Mas, como sempre tento fazer relações para além dos termos em si, fico pensando, por exemplo, que tem muita gente por aí que talvez fique esperando um estalo em sua vida, evitando dedicar-se a aprender as coisas que, na maioria das vezes acontece de forma difícil, com dificuldade, que é resultado de muita dedicação e suor... No entanto, eu acho que quanto mais a gente se esforça para aprender as coisas, mais estamos perto de estalos, ou seja, de entendermos, finalmente, o que buscamos... Além disso, acho que o "estalo" pode ser as conexões, os links que conseguimos fazer, relacionando o que estamos aprendendo com outras coisas de nossa vida. Penso que quanto mais a gente perceber que qualquer coisa que aprendemos na escola ou na universidade tem sempre a ver com a nossa vida, quanto mais a gente perceber que teorias não estão distantes da vida, mais temos chance de fazer conexões e ampliarmos o nosso conhecimento, e mais, temos condição de criar nosso próprio pensamento, sermos autônomos e, assim, dialogar com maturidade com a vida e com os saberes acadêmicos. Talvez seja esta uma boa forma de entender o significado do "estalo", ou seja, algo que impulsiona, uma espécie de salto, em que passamos a fazer links que antes nos sentíamos incapazes...

Talvez o tal do Estalo de Vieira tenha sido nada mais do que um lampejo em que ele passou a fazer as conexões que não conseguia e, por isso, ia mal na escola.
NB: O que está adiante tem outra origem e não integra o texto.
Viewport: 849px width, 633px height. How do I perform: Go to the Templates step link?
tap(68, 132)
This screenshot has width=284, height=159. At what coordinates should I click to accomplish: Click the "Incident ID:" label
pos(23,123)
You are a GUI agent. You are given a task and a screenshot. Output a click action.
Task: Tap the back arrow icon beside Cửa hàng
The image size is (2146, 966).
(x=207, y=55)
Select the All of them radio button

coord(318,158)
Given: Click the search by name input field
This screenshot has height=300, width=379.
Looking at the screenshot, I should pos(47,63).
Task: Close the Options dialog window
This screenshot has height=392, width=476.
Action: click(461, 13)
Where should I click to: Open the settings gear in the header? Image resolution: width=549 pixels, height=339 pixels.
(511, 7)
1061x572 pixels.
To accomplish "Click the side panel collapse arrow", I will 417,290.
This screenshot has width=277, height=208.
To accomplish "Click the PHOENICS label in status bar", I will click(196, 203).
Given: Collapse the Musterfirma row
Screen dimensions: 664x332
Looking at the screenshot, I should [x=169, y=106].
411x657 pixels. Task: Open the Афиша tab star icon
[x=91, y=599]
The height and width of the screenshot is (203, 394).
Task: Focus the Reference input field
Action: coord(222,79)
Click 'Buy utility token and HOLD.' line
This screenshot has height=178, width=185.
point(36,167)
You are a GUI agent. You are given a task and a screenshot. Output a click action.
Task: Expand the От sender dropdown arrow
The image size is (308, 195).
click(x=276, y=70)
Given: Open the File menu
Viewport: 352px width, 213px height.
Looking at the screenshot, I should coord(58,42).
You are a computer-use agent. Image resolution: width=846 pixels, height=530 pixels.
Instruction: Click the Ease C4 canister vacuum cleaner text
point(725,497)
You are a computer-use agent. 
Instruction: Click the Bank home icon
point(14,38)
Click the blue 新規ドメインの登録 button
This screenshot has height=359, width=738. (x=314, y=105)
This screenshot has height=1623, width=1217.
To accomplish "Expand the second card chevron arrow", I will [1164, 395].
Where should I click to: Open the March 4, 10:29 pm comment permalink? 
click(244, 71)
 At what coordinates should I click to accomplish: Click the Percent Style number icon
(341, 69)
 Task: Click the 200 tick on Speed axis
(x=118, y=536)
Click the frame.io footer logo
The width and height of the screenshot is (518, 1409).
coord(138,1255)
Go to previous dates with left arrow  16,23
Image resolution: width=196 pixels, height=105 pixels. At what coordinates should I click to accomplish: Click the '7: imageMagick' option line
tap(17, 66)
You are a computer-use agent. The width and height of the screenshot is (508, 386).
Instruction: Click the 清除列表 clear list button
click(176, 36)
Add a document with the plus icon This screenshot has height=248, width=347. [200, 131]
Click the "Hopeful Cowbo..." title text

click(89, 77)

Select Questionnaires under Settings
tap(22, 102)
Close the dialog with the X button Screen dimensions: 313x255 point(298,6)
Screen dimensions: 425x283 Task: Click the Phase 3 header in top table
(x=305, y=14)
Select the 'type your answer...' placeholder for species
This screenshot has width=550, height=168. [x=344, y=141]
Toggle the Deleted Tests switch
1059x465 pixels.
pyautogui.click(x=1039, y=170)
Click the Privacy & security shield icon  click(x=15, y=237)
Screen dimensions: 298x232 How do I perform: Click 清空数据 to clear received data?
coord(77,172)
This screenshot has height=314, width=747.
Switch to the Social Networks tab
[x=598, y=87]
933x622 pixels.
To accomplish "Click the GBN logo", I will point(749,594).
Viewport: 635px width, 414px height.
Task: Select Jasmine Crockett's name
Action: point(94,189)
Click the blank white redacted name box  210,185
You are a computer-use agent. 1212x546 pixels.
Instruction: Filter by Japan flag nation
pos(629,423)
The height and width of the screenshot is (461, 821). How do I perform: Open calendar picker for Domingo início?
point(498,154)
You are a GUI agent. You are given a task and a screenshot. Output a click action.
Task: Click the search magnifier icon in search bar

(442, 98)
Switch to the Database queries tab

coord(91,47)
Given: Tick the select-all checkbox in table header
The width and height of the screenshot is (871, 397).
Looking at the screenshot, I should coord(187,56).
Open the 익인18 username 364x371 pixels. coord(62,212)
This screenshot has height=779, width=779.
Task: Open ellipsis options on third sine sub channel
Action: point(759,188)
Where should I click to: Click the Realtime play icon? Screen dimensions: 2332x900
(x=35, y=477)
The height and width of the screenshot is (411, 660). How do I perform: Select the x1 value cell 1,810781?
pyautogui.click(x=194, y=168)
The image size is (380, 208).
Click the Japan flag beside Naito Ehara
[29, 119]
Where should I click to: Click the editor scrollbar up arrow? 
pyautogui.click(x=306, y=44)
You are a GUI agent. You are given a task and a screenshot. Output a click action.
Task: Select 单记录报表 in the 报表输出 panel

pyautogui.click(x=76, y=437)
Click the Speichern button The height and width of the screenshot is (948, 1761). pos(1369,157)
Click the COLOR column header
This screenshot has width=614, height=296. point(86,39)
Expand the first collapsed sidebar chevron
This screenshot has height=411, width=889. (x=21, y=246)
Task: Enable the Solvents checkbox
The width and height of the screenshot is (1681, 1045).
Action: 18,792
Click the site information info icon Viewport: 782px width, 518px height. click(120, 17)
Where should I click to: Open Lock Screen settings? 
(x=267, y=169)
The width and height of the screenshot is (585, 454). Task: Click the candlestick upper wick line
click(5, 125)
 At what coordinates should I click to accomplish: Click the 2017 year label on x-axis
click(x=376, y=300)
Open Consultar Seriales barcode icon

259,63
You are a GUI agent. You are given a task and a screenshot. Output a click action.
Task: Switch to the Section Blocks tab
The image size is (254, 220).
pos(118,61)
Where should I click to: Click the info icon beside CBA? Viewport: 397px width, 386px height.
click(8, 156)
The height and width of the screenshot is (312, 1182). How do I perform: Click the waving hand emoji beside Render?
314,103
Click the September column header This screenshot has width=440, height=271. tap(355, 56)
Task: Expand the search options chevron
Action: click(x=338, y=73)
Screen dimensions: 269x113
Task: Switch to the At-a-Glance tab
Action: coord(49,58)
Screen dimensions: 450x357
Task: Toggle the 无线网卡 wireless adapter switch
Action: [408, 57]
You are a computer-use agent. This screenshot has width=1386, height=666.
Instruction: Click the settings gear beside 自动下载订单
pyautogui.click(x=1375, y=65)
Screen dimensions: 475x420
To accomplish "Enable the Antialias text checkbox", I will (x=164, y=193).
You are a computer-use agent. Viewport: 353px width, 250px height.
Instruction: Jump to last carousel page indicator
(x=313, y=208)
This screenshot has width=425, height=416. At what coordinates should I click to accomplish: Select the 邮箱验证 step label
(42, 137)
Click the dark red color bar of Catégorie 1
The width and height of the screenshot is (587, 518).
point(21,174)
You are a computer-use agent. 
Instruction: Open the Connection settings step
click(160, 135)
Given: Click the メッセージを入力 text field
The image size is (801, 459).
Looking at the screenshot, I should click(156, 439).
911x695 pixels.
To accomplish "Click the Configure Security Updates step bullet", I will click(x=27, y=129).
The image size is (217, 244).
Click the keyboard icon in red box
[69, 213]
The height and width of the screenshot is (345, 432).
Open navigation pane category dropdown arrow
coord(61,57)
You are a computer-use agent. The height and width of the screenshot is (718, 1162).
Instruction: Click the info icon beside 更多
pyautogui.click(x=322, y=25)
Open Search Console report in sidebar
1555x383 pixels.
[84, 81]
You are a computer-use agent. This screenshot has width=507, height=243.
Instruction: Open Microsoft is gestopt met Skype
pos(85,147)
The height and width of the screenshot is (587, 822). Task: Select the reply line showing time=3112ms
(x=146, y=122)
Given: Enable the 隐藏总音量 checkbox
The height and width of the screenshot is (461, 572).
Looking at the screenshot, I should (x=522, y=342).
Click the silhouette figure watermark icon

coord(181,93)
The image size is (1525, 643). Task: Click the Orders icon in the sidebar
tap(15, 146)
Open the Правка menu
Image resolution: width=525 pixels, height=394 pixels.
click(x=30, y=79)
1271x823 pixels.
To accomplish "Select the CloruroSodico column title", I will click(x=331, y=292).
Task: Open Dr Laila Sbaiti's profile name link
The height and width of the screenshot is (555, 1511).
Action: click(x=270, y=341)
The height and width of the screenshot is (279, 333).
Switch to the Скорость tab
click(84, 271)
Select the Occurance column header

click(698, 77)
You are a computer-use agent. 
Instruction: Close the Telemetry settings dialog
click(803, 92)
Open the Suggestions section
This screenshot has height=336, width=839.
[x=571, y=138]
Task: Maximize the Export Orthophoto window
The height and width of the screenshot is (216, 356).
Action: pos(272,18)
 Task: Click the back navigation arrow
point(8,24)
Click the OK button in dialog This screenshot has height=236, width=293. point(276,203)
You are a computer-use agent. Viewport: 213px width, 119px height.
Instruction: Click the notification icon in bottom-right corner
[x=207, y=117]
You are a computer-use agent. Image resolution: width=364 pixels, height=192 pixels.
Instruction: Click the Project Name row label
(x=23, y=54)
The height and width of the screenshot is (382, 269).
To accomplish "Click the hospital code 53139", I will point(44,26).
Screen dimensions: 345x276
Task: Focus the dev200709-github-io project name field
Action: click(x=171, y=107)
Quem sabe ele, pensando muito em tudo o que era passado no colégio, conseguiu fazer algum link que deixou claro a lógica e as ligações de todas as informações escolares e, por isso mesmo, tenha tido uma forte dor de cabeça; dores da descoberta!!! De qualquer forma, não resolve ficar parado esperando um "estalo"; quem sabe o "estalo" não é uma recompensa do esforço de querer aprender sempre mais!!!!